What most Americans actually believe.
That's quite a claim. And it's presumably purely coincidental that this undiscovered majority is so sympathetic to the Esquire agenda.
Both Sides Now
The false ideology of Beltway-insiderism can also be found in this Esquire paragraph:
"To be sure that its findings were as far removed from the prevailing political interests as possible, the poll was designed and conducted in ecumenical fashion, by both the Benenson Strategy Group, President Obama's pollster, and Neil Newhouse of Public Opinion Strategies, who conducted the polls for Governor Romney."
The impartial observer might be more likely to conclude that hiring not one, but two pollsters for mainstream political candidates might be a way to ensure that its findings reflected "the prevailing political interests."
But that's corporate-centrist ideology in a nutshell: One politician is a partisan. Two politicians are the American people incarnate.
Neil Newhouse, the Romney pollster who seems to have been something of a silent partner in this enterprise, became known for two things during the 2012 election. He insisted that the Romney campaign "would not be dictated by fact-checkers" after it was criticized for deceptive advertising. He also insisted that Romney would win.
Newhouse is a top Republican consultant. Benenson has been described by GQ as is one of "the fifty most powerful people in DC," a fact his company website proudly proclaims, alongside a similar accolade -- if that's the right word -- from Newsweek. So this piece may merely reflect the biases of longtime insiders. The Benenson Group has done excellent work in the past. We certainly hope this doesn't reflect its acquisition by a multinational named WPP, whose website says that "WPP companies exist to help their clients compete successfully: in marketing strategy, advertising, every form of marketing communication and in monitoring progress."
After all, polling is not advertising or "marketing communication."
The raw data don't easily lend themselves to this centrist interpretation. There's no space here to go through all the issues, so let's take just one: government regulation. Most Americans are ambivalent about it. The conservative American Enterprise Institute think-tank captured that ambivalence effectively in its 2011 review of public opinion on the subject.
The Pew Research Center found in 2012 that most Americans (63%) agree with the statement that "a free-market economy needs government regulation in order to best serve the public interest," a figure that was essentially unchanged from its 62% level in 2009. But Pew also found that solid majorities believe that government regulation of business "usually does more harm than good" (a finding we would argue is the result of decades' worth of marketing).
The Esquire/NBC News poll shows that 42% of respondents said they agreed with the statement that "financial reform should only be used to curb abuses, and shouldn't interfere with banks' and investors' ability to make profits."
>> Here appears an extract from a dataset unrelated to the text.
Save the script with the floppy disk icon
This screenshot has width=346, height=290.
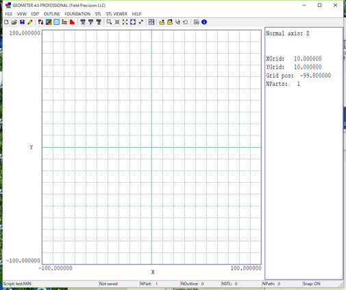(x=22, y=22)
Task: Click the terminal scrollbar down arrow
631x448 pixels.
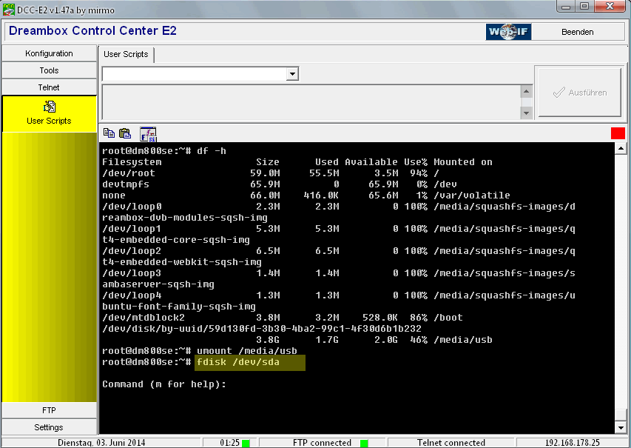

That's a slanted question. A "yes" does not necessarily mean Americans think the government is doing too much regulation, although there are times when Americans do think that. The operative word is still "ambivalence." But Esquire's editors nevertheless state unequivocally that the "Center wants the Federal government "to go easy on regulation."
Other phraseology is equally dicey. Esquire tells us, for example, that "the Center believes that the government should help only those who really need help." What does that even mean? Who supports helping people who don't need help? It's like the old Henny Youngman joke about the Boy Scout who helped old ladies across the street "whether they wanted to cross the street or not."
Even a "bleeding heart" like me wouldn't go for that.